* Action item *
First find the line with "Image resolution: width=1024" in the entries below, then set down exactly every line through the line with "is (724, 1568).", that line included.

* Dataset entries *

-=-=-

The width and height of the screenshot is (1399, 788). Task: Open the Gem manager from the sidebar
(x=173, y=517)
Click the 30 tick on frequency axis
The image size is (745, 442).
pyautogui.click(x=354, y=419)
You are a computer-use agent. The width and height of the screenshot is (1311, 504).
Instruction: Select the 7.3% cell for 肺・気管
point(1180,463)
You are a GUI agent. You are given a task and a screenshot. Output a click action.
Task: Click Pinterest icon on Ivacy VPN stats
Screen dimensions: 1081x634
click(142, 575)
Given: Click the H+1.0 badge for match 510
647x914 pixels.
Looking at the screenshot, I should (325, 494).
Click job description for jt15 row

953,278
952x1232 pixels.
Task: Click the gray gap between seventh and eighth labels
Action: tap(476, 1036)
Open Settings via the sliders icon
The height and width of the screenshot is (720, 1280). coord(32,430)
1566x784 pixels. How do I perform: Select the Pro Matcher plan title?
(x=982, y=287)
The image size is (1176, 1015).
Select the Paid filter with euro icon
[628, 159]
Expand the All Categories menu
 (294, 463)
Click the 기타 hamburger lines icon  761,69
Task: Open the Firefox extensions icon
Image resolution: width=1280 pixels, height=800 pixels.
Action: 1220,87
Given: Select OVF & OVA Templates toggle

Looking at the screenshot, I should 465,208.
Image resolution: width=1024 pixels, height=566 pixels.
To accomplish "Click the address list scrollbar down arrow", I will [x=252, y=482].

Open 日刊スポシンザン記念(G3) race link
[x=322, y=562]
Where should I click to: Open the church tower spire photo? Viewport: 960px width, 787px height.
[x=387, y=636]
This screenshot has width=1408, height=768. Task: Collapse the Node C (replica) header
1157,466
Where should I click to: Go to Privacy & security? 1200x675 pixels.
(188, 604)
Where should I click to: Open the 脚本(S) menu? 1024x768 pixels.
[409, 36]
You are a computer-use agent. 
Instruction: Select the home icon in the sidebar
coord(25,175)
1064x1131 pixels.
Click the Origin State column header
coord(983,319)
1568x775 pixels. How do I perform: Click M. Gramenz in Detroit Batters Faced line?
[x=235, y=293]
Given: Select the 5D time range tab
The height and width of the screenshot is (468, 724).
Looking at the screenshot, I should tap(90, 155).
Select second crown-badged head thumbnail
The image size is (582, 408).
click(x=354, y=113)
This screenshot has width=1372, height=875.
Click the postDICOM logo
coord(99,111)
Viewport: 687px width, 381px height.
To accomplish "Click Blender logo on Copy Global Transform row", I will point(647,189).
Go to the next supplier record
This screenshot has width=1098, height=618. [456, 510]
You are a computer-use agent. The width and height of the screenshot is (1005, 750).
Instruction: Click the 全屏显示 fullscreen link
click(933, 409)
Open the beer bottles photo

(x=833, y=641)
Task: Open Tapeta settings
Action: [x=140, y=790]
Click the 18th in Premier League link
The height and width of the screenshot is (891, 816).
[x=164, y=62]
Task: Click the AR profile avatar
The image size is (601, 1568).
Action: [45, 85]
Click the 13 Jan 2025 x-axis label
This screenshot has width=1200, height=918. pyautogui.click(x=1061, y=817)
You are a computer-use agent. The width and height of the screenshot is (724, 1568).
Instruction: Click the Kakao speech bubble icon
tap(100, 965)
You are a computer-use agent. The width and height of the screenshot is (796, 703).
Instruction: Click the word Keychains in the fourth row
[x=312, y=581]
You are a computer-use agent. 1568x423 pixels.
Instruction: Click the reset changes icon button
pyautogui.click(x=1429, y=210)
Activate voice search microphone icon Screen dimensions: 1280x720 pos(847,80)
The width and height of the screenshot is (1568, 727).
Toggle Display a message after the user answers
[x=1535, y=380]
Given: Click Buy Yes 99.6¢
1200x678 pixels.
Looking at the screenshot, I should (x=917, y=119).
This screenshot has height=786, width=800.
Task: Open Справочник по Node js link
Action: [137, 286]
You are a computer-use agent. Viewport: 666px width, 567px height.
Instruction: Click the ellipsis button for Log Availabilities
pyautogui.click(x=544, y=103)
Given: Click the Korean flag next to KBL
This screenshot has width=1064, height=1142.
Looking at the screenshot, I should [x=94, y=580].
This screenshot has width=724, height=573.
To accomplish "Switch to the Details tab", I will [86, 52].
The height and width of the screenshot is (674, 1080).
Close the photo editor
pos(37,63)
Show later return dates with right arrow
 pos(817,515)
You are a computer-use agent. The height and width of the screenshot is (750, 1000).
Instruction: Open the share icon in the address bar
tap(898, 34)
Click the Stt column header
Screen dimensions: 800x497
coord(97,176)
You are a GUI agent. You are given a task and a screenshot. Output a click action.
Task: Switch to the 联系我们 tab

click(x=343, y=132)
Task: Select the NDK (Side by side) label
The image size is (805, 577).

-=-=-

* Task solution *
Image resolution: width=1024 pixels, height=566 pixels.
To accomplish "Click the address list scrollbar down arrow", I will [x=252, y=482].

Open 日刊スポシンザン記念(G3) race link
[x=322, y=562]
Where should I click to: Open the church tower spire photo? Viewport: 960px width, 787px height.
[x=387, y=636]
This screenshot has width=1408, height=768. Task: Collapse the Node C (replica) header
1157,466
Where should I click to: Go to Privacy & security? 1200x675 pixels.
(188, 604)
Where should I click to: Open the 脚本(S) menu? 1024x768 pixels.
[409, 36]
You are a computer-use agent. 
Instruction: Select the home icon in the sidebar
coord(25,175)
1064x1131 pixels.
Click the Origin State column header
coord(983,319)
1568x775 pixels. How do I perform: Click M. Gramenz in Detroit Batters Faced line?
[x=235, y=293]
Given: Select the 5D time range tab
The height and width of the screenshot is (468, 724).
Looking at the screenshot, I should tap(90, 155).
Select second crown-badged head thumbnail
The image size is (582, 408).
click(x=354, y=113)
This screenshot has width=1372, height=875.
Click the postDICOM logo
coord(99,111)
Viewport: 687px width, 381px height.
To accomplish "Click Blender logo on Copy Global Transform row", I will point(647,189).
Go to the next supplier record
This screenshot has width=1098, height=618. [456, 510]
You are a computer-use agent. The width and height of the screenshot is (1005, 750).
Instruction: Click the 全屏显示 fullscreen link
click(933, 409)
Open the beer bottles photo

(x=833, y=641)
Task: Open Tapeta settings
Action: [x=140, y=790]
Click the 18th in Premier League link
The height and width of the screenshot is (891, 816).
[x=164, y=62]
Task: Click the AR profile avatar
The image size is (601, 1568).
Action: [45, 85]
Click the 13 Jan 2025 x-axis label
This screenshot has width=1200, height=918. pyautogui.click(x=1061, y=817)
You are a computer-use agent. The width and height of the screenshot is (724, 1568).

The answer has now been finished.